Choral music was, more or less, a sideline for Sibelius, and this rather eclectic assemblage of music doesn’t represent a coherent “body of work” in the unmistakable way the symphonies and tone poems do. In any case, listeners expecting the same level of striking originality and formal innovation are bound to come away disappointed. What one gets here is, for the most part, a diverse mish-mosh of un-opused odds and ends, small-scale works commissioned for special occasions and events, a few tantalizingly brief pieces hardly more than gnomic fragments, with, here and there, the inspired curiosity. Throughout, one is struck by the fact that Sibelius’ most original and stylistically adventuresome contributions to the a cappella choral repertory were made in the early part of his career, before the turn of the 20th century, not, as one might expect, in the 1910s around the time of the 4th and 5th symphonies and the striking cantata for chorus and orchestra My Own Land Op. 92 from 1919, or the autumnal 1920s with awe-inspiring works such as the 7th Symphony, Tapiola and the incidental music for The Tempest.

The collection is book-ended by two of the composer’s “greatest hits”, Rakastava (The Lover) from 1893-98 at the beginning of the first disc, and, at the end of the second, two different choral versions of Finlandia from Opus 26 of 1899, in F major and A-flat major, both arranged in 1948. In between, listeners are treated to fascinating rarities like the Three Songs for American Schools from 1913—setting of English texts no less!— a charming trio of Christmas songs—surprisingly conservative for having been composed in the late 1920s—and three different arrangements of the tunefully Brahms-ian sarcred triptych Carminalia from 1898.

Language may, indeed, be a barrier to appreciation—though I think one could argue that a poor performance of a work in any language is just as daunting an obstacle.
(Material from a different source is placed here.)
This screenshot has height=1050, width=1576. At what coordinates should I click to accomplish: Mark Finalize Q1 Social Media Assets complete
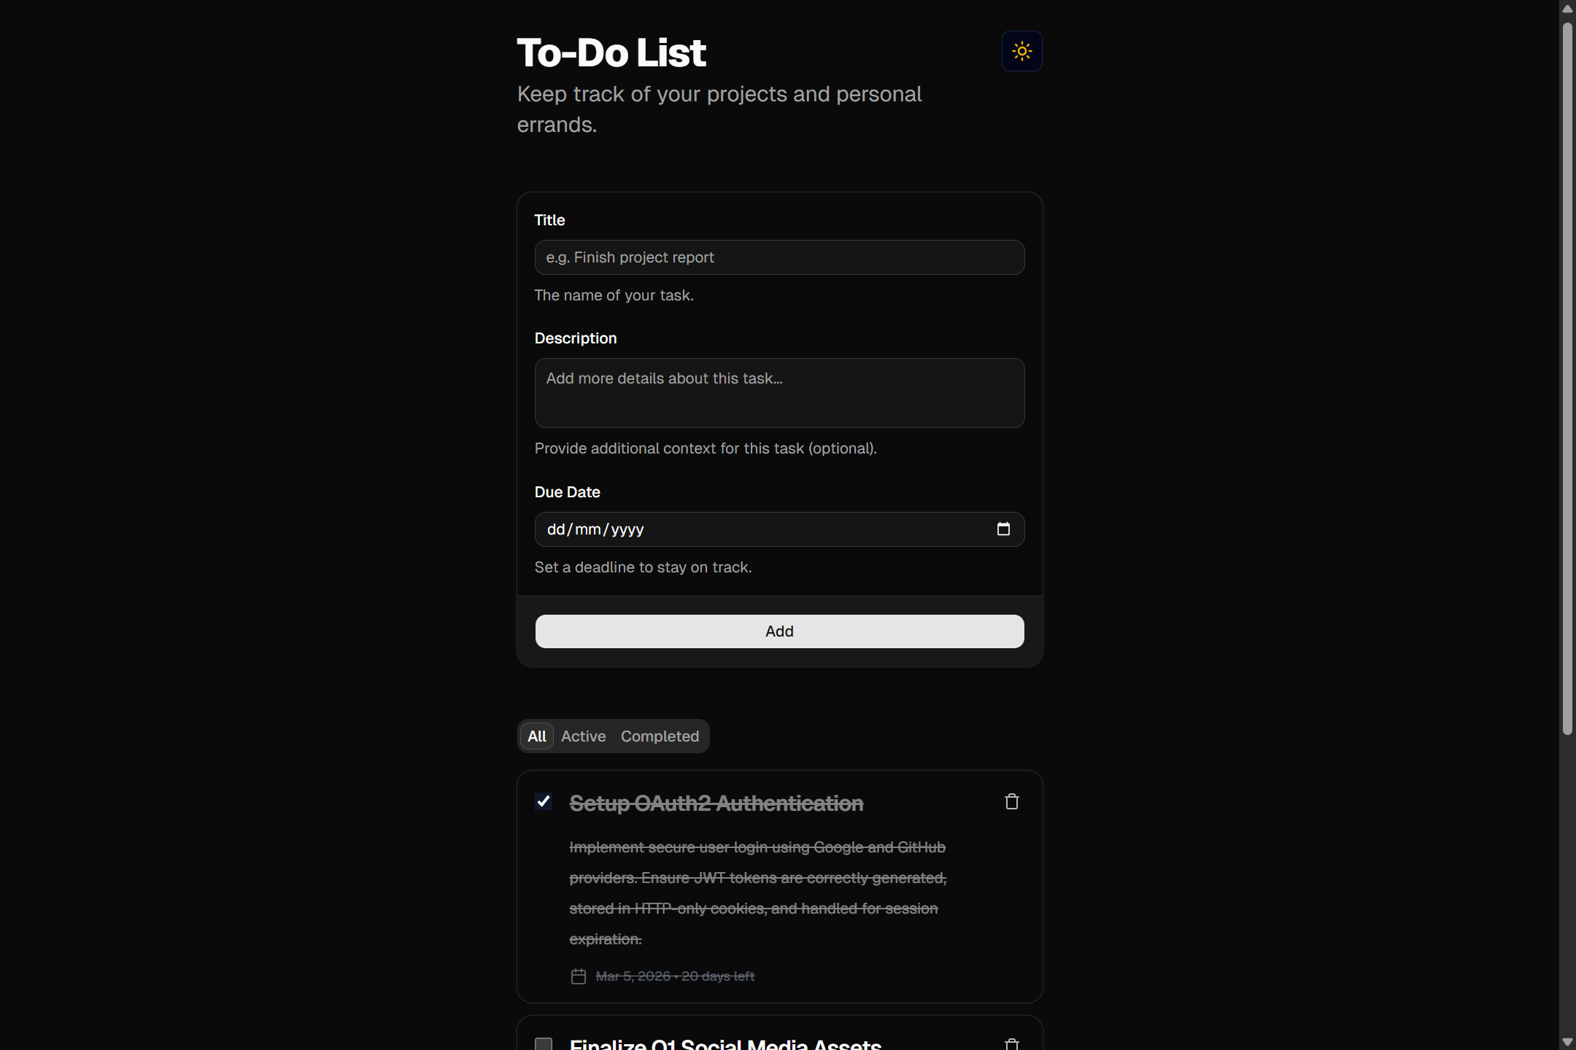(x=543, y=1043)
Badly enunciated English spoils Holst and Britten no more for an Anglophone than an unfamiliarity with German or Danish throws up a scrim in front of Brahms or Nielsen. Far more instructive and rewarding is a consideration of this repertory in the context of its musical time and stylistic milieu. One may discern the influences of Brahms and Bruckner, note stylistic or tonal similarities to contemporaries like Reger and Nielsen, or remark foreshadowings of the youthful Bartok.

I have yet to hear the recordings of this same repertory from the 2011 Sibelius Edition on Bis (Vol. 11 in the 13-album series), which presents the music in chronological order of composition, an arrangement that might well have benefited the Ondine program. I have had the opportunity to compare some of the alternate arrangements for chorus and orchestra (Sibelius Edition Vol. 3), as well as versions for male chorus performed by the magnificent YL Ensemble (The Voice of Sibelius (BIS CD-1433 (2008)). By and large I find the BIS performances more nuanced and subtle--listen especially to YL's magical reading of Raakastava-- and would highly recommend this latter disc as a companion to the Ondine album.